Изменить размер шрифта - +
Он распускает хвост, но кому здесь нужен его хвост? У страны уже несколько столиц, и Москва не главная. Где нефтянка, там и столица. И живет его Таня не с крановщиком Пашей, а с нефтяником того же названия, и слушает своего Диму, а сама думает: «Дима ты, Дима…» У них в Нефтеангарске вчера Спиваков выступал, а послезавтра Спилберг прилетает. Паша Диму в гости приглашает, поляну накрывает, кедровой настойкой угощает. Любишь кедровую настойку?

— Не люблю, — сказал Латышев. За окном начинался Нефтеангарск.

— А чего ты обижаешься? — спросила Таня. — Сами виноваты. Кикассо, Кикассо… Может, если б вы сорок лет халтуру не гнали, все бы не с таким треском рухнуло. Были бы сейчас какие-нибудь приличные вещи, кроме нефти. А вы все писали «Белозубых людей» и думали, что сойдет. Ни хрена не сойдет. Вот все Тани и живут с нефтяниками.

Она потянулась и встала.

— Выйди, я переоденусь.

…На перроне ее встречал толстый, лоснящийся самодовольством светловолосый и краснолицый мужик в идеально пошитом костюме.

— Николай, — сказал он, пожимая руку Латышеву. Был, конечно, соблазн сжать его кисть так, чтобы Николай хрустнул, но теперь от этого не было бы никакого толку.

— Как в Москве-то? — спросил он с некоторым пренебрежением. Москва была неизвестно где и ни на что уже, собственно, не влияла.

— Да так, — пожал плечами Латышев. — В последнее время какой-то все абстракционизьм.

 

Можарово

 

Памяти Валерия Фрида

— Значит, повторяю в последний раз, — сказал Кошмин, высокий сухой человек, больше похожий на следователя-важняка, чем на инспектора гуманитарки. — В Можарове стоянка пять минут. Этого им достаточно, чтобы отцепить вагон с гумпомощью. При первой же вашей попытке открыть двери или окна я буду действовать по инструкции. Потом не обижайтесь.
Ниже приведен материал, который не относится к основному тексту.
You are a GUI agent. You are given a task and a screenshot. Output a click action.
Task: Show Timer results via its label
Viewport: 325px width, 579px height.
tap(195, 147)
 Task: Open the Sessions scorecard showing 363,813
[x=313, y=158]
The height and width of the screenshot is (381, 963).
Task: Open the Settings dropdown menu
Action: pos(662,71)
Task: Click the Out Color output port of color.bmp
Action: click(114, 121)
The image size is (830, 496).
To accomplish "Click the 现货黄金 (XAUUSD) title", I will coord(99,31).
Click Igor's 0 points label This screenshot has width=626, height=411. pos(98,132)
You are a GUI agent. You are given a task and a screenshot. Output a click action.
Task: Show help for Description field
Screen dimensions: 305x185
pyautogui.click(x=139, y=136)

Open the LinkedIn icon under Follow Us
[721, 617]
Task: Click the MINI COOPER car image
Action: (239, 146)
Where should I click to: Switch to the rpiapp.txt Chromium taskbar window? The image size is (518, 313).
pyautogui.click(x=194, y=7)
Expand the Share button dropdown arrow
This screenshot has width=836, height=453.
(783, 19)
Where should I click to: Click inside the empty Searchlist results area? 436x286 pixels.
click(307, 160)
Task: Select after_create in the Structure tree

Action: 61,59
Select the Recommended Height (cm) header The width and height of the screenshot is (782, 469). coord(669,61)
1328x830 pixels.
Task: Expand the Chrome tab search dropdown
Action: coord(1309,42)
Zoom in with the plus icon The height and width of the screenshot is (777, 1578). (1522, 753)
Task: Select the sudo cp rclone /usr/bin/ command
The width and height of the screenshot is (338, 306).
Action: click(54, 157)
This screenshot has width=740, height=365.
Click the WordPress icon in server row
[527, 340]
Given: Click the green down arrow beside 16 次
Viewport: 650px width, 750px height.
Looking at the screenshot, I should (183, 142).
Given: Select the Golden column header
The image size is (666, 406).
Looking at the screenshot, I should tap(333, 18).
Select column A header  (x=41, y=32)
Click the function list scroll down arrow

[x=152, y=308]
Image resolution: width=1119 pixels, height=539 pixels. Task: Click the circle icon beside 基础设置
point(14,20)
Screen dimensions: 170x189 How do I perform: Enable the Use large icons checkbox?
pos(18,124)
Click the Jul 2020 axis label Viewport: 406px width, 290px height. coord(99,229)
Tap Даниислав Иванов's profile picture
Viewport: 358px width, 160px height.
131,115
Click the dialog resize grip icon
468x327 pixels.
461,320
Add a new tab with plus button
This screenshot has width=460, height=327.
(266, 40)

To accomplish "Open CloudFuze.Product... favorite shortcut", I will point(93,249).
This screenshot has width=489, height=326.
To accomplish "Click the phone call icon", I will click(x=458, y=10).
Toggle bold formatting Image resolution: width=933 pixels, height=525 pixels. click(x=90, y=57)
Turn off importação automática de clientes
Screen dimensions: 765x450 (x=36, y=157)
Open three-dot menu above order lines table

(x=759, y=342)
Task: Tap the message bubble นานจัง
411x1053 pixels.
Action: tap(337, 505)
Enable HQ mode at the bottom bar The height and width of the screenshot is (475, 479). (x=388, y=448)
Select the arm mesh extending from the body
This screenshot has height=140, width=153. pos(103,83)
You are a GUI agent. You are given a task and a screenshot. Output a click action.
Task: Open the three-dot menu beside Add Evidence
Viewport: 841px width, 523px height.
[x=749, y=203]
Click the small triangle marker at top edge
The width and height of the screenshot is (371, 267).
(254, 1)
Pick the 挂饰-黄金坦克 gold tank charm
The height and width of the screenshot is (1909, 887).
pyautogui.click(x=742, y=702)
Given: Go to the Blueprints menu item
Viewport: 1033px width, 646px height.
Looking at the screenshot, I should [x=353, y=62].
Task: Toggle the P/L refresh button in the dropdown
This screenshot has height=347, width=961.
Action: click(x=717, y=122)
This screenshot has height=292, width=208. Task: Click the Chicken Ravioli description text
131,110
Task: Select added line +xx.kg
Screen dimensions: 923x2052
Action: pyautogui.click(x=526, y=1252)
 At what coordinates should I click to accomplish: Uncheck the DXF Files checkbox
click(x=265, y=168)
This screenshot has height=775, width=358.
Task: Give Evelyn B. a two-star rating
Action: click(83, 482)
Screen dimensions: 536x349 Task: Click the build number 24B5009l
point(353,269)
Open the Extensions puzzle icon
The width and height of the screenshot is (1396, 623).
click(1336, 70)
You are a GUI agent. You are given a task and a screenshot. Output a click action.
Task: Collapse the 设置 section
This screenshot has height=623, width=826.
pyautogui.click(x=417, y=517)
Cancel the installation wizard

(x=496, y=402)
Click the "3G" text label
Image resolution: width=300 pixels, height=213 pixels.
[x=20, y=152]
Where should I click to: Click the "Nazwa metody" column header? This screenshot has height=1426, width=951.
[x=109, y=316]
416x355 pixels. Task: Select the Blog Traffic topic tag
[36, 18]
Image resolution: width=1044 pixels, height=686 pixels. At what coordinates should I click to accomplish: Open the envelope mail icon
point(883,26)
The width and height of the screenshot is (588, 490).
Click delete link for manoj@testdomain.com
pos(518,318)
Васильеву и так было страшно, да еще и за окном сгущалась июльская гроза: набухали лиловые тучи, чуть не касавшиеся густого сплошного ельника. Безлюдные серые деревеньки по сторонам дороги глядели мрачно: ни живности, ни людей, только на одном крыльце сидел бледный большеголовый мальчик и провожал поезд недобрым внимательным взглядом, в котором не было ничего детского. Иногда Васильев замечал такой взгляд у безнадежных сумасшедших, словно сознающих свое печальное состояние, но бессильных его изменить.

— Да не буду я, — сказал Васильев с досадой. — Вы же еще в Москве пять раз предупреждали.

— Всех предупреждали, — буркнул Кошмин, — а некоторые открывали…

— Да у нас вон и окно не открывается.

— А Горшенин, который перед вами ездил, бутылкой разбил окно, — мрачно напомнил Кошмин.

— Ну, у нас и бутылки нет… И решетки вон снаружи…

— В эту решетку свободно можно руку просунуть. Хлеба дать или что. И некоторые просовывали. Вы не видели, а я видел.

Васильева бесило, что Кошмин столько всего видел, но ни о чем не рассказывал толком. Он терпеть не мог неясностей.

— Вы лучше заранее скажите, Георгий Валентинович, — Васильеву было всего двадцать пять, и он обращался к инспектору уважительно. — Что это за сирены такие, перед которыми невозможно устоять? Честное слово, проще будет. Кто предупрежден, тот вооружен.

— А чего вы такого не знаете? — настороженно глянул Кошмин. — Вам все сказано: на станции подойдут люди, будут проситься, чтоб впустили, или там открыть окно, принять письмо для передачи, дать хлеба. Принимать ничего нельзя, открывать окна и двери не разрешается ни в коем случае.